The thrust faults generally strike N to NE wrapping around the north or northwest edges of the elevated terrain that forms the overriding block. The dip is commonly to the east or southeast, appearing listric and becoming shallower at depth where it merges with a horizontal fault. The shallow thrust faults that can be linked to a horizontal fault suggest that the phenomenon cannot be isolated—since mountains can only move either by displacing the adjacent ridges, or by all the ridges moving together in unison. Since there is no identifiable set of convergent zones in the Cordilleras, the only reasonable conclusion is that the horizontal fault is widespread and that the mountains are moving in unison over an extensive decollement.

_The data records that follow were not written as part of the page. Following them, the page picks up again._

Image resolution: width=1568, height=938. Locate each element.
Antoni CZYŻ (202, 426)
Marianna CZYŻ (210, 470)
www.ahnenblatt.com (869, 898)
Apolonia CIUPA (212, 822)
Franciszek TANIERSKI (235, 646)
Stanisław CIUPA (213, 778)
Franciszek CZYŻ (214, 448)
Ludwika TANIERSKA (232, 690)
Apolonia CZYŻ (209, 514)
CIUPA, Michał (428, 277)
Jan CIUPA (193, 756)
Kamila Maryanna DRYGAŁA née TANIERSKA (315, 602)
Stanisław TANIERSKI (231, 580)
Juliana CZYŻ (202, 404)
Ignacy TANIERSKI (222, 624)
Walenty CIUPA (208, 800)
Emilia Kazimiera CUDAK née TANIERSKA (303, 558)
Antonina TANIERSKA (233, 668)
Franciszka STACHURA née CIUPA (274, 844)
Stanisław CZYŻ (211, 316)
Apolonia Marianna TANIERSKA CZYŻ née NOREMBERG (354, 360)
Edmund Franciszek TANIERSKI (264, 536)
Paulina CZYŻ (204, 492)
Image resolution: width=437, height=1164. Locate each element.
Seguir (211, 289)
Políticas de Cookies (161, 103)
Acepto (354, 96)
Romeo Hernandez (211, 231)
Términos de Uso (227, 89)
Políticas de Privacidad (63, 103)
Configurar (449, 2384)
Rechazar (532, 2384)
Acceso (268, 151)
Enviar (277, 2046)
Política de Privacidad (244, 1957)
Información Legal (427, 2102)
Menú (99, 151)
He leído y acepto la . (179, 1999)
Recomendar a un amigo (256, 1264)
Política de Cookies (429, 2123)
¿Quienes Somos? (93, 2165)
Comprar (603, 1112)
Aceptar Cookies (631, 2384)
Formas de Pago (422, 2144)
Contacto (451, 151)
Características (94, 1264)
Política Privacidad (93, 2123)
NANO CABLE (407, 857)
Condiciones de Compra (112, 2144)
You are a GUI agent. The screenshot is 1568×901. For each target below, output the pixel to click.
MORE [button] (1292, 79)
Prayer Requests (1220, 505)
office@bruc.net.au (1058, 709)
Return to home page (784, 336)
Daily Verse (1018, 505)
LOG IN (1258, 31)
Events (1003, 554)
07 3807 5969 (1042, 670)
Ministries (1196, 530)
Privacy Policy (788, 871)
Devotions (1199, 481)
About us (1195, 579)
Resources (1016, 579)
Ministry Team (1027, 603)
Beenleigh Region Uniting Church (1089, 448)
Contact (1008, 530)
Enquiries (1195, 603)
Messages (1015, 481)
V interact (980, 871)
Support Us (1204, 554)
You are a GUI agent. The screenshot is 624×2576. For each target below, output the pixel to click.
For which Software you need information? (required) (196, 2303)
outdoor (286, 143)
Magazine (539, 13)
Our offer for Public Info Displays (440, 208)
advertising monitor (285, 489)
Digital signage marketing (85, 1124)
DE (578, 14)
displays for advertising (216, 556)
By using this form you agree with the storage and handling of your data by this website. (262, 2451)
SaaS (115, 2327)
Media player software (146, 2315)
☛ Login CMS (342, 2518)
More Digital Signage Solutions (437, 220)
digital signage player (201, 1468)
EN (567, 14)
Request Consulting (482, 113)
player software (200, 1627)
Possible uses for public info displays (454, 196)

The existence of the thrust faults and the decollement brings to fore several items that need to be seriously considered:

  1. How does orogeny and crustal movement in Luzon’s Cordillera Rangess proceed under such thin-skinned tectonics? What is happening under the horizontal fault?
  2. Did the decollement influence the massive damage of the earthquake in Baguio during the 1990 earthquake?
  3. Does the thin-skinned tectonics extend beyond to the east to the Sierra Madres? To the south to Central Luzon?
  4. How do you explore for the extension of ore bodies and geothermal systems that are truncated and massively displaced by a decollement?

Probing for the answers will first require a paradigm shift: That a decollement can exist in the backyards of Luzon’s island arcs.